Supplied material -
BEGIN

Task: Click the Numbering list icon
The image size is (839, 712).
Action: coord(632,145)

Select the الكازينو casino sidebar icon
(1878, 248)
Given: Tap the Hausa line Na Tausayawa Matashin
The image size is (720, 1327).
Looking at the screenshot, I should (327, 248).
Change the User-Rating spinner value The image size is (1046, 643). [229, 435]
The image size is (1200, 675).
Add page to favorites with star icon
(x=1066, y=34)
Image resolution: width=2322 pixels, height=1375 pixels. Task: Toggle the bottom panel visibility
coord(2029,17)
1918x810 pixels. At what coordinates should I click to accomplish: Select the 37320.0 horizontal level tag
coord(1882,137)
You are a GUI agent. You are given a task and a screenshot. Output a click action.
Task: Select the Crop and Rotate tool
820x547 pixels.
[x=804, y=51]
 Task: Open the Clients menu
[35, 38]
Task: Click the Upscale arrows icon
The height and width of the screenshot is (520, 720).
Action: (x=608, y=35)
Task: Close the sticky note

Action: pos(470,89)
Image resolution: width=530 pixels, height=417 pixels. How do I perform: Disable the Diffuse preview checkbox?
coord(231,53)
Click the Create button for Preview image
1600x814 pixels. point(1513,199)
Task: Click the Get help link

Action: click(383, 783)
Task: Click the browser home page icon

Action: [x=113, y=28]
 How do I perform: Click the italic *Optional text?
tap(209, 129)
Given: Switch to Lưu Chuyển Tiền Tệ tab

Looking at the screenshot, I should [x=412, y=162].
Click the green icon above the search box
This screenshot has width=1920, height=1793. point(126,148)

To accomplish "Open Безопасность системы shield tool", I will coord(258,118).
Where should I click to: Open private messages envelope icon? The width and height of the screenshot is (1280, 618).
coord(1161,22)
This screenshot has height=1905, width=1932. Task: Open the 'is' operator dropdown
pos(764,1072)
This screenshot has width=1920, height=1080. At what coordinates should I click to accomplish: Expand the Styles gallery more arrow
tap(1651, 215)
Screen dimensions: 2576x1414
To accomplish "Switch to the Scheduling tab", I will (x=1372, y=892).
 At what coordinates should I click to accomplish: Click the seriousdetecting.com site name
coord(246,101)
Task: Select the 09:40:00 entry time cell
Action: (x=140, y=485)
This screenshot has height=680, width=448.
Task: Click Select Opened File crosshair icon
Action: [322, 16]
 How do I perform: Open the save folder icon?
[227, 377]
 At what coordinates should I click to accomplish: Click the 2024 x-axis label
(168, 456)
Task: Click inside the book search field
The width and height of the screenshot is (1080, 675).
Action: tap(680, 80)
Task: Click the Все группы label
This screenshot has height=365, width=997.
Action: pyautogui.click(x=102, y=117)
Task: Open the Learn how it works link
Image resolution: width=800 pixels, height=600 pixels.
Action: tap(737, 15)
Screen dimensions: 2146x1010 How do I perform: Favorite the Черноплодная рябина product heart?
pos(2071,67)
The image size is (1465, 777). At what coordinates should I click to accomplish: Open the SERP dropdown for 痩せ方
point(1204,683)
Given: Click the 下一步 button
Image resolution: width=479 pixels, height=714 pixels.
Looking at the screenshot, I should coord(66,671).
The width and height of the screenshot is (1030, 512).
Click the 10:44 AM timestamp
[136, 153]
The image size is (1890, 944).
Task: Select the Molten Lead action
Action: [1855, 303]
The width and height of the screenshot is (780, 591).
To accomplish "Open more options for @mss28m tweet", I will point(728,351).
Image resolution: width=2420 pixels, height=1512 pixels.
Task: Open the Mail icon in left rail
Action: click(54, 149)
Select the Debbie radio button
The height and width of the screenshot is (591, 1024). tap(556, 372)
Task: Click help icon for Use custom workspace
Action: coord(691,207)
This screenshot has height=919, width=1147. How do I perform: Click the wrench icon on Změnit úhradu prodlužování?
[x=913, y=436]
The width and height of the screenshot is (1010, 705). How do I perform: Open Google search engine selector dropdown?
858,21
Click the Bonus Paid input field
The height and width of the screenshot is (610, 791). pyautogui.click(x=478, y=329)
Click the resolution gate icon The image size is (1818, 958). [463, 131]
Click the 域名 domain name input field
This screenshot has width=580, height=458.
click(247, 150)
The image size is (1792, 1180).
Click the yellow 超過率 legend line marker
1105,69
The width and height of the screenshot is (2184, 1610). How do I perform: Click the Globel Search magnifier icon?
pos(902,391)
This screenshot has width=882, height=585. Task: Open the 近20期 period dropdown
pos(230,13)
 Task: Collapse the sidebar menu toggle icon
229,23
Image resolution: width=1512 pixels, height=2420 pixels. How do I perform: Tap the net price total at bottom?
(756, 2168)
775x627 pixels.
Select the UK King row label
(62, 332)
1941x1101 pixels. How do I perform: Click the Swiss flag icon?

END

Goal - Copy out word for word the part of the listing that opens with the line containing "Task: Click the browser home page icon" and closes with the line containing "Looking at the screenshot, I should [x=412, y=162].", including both of those lines.

Exercise answer -
Task: Click the browser home page icon

Action: [x=113, y=28]
 How do I perform: Click the italic *Optional text?
tap(209, 129)
Given: Switch to Lưu Chuyển Tiền Tệ tab

Looking at the screenshot, I should [x=412, y=162].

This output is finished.